Examining the simulation-to-reality gap of a wheel loader digging in deformable terrain
Koji Aoshima, Martin Servin
TL;DR
This study quantifies the sim-to-real gap for a full-system wheel loader operating in deformable soil by comparing field measurements with eight fidelity levels of DEM and multiscale terrain simulators. The results show a typical sim-to-real error around $10\%$, with the reduced multiscale G models delivering near real-time performance and sometimes outperforming full DEM in realism. A force-based controller trained in a fast simulator transfers with modest loss to higher-fidelity domains, indicating limited domain sensitivity and useful predictivity for calibration. The findings imply that most discrepancies stem from model errors rather than numerical issues, and that co-simulation-based multiscale terrain models can achieve substantial speedups without a large accuracy penalty.
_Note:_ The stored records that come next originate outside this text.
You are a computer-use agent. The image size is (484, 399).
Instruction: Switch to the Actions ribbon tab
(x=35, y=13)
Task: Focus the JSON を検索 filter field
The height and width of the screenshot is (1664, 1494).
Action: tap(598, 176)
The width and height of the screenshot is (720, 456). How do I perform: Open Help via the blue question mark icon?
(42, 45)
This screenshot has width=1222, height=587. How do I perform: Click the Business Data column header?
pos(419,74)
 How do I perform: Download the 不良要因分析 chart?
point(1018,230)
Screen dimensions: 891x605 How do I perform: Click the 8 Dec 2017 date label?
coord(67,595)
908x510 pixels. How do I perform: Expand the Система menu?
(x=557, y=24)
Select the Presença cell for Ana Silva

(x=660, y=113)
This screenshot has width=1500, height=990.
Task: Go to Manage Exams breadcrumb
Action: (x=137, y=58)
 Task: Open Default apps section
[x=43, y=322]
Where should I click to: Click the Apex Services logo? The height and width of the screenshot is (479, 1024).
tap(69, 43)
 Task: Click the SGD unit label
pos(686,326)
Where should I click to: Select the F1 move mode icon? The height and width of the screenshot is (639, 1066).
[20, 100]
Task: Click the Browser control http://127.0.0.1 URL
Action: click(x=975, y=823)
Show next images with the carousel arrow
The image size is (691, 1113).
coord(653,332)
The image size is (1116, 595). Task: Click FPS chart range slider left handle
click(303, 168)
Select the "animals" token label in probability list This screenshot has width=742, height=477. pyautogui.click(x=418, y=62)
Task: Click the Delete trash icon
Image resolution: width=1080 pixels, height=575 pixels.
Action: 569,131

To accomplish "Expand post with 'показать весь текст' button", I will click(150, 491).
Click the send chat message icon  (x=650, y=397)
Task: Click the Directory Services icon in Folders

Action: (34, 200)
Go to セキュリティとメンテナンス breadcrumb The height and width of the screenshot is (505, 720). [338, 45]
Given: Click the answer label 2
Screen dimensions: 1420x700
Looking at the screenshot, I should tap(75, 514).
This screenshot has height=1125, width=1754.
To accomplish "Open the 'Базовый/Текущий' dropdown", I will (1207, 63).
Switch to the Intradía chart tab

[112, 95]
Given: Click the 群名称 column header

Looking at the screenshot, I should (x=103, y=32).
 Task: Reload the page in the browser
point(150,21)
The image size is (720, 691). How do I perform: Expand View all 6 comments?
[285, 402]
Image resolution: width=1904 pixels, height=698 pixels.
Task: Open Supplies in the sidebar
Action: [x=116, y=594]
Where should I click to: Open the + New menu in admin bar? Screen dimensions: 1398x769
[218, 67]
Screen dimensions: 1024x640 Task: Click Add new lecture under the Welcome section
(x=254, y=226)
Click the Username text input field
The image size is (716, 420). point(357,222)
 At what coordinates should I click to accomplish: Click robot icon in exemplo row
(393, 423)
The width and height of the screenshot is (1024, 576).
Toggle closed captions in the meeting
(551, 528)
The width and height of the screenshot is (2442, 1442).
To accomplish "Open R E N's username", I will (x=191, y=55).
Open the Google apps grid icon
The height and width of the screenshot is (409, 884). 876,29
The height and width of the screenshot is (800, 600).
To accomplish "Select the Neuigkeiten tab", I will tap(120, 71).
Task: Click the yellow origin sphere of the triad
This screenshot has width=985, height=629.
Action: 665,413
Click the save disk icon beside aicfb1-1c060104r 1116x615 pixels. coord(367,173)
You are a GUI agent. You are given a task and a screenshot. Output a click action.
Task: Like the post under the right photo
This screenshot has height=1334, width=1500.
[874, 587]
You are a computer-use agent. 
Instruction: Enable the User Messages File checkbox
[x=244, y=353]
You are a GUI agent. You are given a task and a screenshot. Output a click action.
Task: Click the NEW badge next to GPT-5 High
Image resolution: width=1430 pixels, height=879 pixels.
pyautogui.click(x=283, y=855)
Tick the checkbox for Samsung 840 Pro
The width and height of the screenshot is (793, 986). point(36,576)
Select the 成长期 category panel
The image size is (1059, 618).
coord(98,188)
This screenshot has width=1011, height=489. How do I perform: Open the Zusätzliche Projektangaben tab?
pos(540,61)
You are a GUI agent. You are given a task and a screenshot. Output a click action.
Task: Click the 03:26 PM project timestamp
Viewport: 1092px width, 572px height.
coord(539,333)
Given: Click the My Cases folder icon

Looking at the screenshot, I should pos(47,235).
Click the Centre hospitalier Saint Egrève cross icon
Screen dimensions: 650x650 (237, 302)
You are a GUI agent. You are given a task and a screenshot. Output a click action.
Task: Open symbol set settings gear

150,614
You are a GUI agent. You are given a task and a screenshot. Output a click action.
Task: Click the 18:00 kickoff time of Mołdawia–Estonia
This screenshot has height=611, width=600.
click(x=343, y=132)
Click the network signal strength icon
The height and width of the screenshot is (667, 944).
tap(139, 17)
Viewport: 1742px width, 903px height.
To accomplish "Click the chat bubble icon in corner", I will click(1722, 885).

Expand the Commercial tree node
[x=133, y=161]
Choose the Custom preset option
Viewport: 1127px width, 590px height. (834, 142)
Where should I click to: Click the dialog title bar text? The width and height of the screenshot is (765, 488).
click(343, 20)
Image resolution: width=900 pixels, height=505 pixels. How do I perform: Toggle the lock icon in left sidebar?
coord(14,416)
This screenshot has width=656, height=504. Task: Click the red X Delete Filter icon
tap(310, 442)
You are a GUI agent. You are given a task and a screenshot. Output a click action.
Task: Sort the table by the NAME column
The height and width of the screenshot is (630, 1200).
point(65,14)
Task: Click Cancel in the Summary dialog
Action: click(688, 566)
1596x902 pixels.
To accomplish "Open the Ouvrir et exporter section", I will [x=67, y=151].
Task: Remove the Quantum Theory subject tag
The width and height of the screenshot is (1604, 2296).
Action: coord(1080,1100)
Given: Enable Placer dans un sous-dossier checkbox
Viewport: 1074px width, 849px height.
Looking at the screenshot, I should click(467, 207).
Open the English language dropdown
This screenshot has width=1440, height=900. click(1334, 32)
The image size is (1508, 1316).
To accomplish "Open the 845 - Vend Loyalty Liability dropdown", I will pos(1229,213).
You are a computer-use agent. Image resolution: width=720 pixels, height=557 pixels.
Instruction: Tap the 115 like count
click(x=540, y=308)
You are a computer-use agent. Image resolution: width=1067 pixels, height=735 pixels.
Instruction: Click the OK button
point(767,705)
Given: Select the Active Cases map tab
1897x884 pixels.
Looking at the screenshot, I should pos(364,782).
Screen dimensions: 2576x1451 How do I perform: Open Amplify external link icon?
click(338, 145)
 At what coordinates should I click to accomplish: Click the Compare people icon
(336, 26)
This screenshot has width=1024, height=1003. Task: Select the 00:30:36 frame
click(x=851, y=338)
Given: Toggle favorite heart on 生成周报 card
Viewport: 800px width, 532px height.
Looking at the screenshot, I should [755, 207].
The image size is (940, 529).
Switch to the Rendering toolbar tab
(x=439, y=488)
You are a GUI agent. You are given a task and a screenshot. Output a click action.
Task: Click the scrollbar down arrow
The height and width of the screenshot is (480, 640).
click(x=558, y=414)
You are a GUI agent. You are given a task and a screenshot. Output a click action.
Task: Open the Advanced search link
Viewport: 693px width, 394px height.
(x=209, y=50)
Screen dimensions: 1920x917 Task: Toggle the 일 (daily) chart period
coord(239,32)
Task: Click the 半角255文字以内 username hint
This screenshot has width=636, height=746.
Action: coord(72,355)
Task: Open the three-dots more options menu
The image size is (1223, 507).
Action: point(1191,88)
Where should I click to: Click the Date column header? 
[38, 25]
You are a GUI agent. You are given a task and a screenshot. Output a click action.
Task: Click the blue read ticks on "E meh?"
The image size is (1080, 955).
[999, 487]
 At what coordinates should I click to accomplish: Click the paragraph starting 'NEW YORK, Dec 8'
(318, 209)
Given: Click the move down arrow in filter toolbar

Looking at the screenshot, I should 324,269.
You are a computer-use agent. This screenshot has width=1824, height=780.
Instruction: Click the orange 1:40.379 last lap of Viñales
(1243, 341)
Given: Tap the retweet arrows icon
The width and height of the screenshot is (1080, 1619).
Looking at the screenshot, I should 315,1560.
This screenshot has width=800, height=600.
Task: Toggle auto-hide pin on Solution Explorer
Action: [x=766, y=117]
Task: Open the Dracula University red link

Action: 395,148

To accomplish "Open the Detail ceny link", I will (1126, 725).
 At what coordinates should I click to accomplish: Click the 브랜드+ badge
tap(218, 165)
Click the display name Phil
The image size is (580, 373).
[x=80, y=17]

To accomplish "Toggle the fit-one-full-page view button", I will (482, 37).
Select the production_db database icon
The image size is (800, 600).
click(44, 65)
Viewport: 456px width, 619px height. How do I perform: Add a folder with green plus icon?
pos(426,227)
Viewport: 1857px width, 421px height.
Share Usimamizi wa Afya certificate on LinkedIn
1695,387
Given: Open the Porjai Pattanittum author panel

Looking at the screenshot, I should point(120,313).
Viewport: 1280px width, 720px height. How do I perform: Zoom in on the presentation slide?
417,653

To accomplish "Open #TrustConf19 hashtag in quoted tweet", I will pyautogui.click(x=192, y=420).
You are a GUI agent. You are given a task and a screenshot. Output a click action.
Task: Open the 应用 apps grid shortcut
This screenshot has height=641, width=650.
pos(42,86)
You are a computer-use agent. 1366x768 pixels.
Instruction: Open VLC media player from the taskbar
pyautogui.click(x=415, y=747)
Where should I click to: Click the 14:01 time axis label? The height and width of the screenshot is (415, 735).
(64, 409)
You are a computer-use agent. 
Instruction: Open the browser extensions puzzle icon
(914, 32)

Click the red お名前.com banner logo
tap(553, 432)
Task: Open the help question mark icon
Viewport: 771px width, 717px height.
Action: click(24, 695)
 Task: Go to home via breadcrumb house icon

Practical implications include guiding simulator design and calibration strategies to enable reliable training data and transferable autonomous control for earthmoving tasks.
Abstract
We investigate how well a physics-based simulator can replicate a real wheel loader performing bucket filling in a pile of soil. The comparison is made using field test time series of the vehicle motion and actuation forces, loaded mass, and total work. The vehicle was modeled as a rigid multibody system with frictional contacts, driveline, and linear actuators. For the soil, we tested discrete element models of different resolutions, with and without multiscale acceleration. The spatio-temporal resolution ranged between 50-400 mm and 2-500 ms, and the computational speed was between 1/10,000 to 5 times faster than real-time. The simulation-to-reality gap was found to be around 10% and exhibited a weak dependence on the level of fidelity, e.g., compatible with real-time simulation. Furthermore, the sensitivity of an optimized force feedback controller under transfer between different simulation domains was investigated. The domain bias was observed to cause a performance reduction of 5% despite the domain gap being about 15%.